In virtue of which the Court declares that it ought to condemn, and does condemn, the said Don Jose Rizal to the pain of death.”
An article titled “The Trial of Rizal” by Miguel A. Bernad, SJ reveals a good amount of detail on how those fateful days went. Apart from the obvious conjectures, such as the railroading of the whole process, there were glaring signs of “red-tagging” that the court generously accorded an approximation of truth. For example, the prosecution presented as evidence a couple of excerpts from Rizal’s poems, namely a kundiman and a stanza from his “Himno a Talisay.”
Part of the kundiman (some say this was authored by Pedro Paterno) goes: “In the fair Eastern region where the sun rises, a beautiful, enchanted land lies prostrate under the heel of tyrants. Alas, she is my country, the country I love. She languishes, a slave laden with chains; happy is the man who can set her free.”
Bernad, citing works of Wenceslao Retana and Fr.
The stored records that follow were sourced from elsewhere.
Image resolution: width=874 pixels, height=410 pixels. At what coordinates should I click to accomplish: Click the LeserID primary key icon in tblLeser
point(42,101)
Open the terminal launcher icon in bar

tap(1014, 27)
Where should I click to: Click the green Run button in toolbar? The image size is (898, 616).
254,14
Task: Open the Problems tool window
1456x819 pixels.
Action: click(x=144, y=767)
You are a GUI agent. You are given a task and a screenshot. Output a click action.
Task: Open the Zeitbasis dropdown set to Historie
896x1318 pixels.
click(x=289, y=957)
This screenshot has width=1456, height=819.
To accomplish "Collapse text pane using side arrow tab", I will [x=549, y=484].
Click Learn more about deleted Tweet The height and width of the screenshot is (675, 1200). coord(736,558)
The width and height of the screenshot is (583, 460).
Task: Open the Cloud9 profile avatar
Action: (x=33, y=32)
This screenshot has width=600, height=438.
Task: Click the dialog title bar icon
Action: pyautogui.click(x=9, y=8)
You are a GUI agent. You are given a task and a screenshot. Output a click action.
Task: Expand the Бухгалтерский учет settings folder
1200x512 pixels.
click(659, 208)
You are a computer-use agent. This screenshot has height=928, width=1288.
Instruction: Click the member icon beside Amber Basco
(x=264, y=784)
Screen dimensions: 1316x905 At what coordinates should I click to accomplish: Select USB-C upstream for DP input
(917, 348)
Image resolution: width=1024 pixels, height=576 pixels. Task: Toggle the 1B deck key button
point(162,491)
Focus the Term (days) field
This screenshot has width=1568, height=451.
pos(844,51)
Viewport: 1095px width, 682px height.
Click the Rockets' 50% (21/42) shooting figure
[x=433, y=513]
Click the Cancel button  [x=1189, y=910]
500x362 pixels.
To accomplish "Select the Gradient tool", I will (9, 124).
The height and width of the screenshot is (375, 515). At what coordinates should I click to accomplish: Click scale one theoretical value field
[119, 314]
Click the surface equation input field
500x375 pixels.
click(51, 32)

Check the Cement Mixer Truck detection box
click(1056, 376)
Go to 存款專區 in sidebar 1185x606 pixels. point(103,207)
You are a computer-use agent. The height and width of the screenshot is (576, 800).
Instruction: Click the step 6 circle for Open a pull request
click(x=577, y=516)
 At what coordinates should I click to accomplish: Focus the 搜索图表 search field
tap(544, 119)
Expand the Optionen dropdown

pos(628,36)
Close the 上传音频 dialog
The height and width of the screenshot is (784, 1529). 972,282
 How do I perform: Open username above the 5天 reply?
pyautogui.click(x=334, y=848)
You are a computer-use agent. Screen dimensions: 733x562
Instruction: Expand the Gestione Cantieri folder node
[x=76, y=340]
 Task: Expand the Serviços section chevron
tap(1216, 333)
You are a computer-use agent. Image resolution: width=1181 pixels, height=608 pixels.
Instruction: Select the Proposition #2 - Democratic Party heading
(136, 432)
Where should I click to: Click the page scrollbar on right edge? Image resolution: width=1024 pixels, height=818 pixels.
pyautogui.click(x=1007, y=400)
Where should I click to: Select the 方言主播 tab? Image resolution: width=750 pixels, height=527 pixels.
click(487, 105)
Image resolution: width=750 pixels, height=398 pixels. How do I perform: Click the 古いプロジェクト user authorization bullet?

Horacio de la Costa, SJ, continues:
“The ‘Hymn to Talisay’ was composed by Rizal in Dapitan as a kind of school-song for his pupils. The following stanza was brought as ‘evidence’ of guilt by the prosecution:
‘We are children, we are the latest born. But our hearts beat high, and tomorrow we shall be full-grown men who will know how to defend their hearts and homes. We are children, yes, but nothing daunts us, neither wave nor storm nor thunder. With strong right arm and unclouded brow we shall know how to fight in the hour of danger. Our hands shall take up in turn those instruments of sovereign reason: the sword, the pen, the spade.’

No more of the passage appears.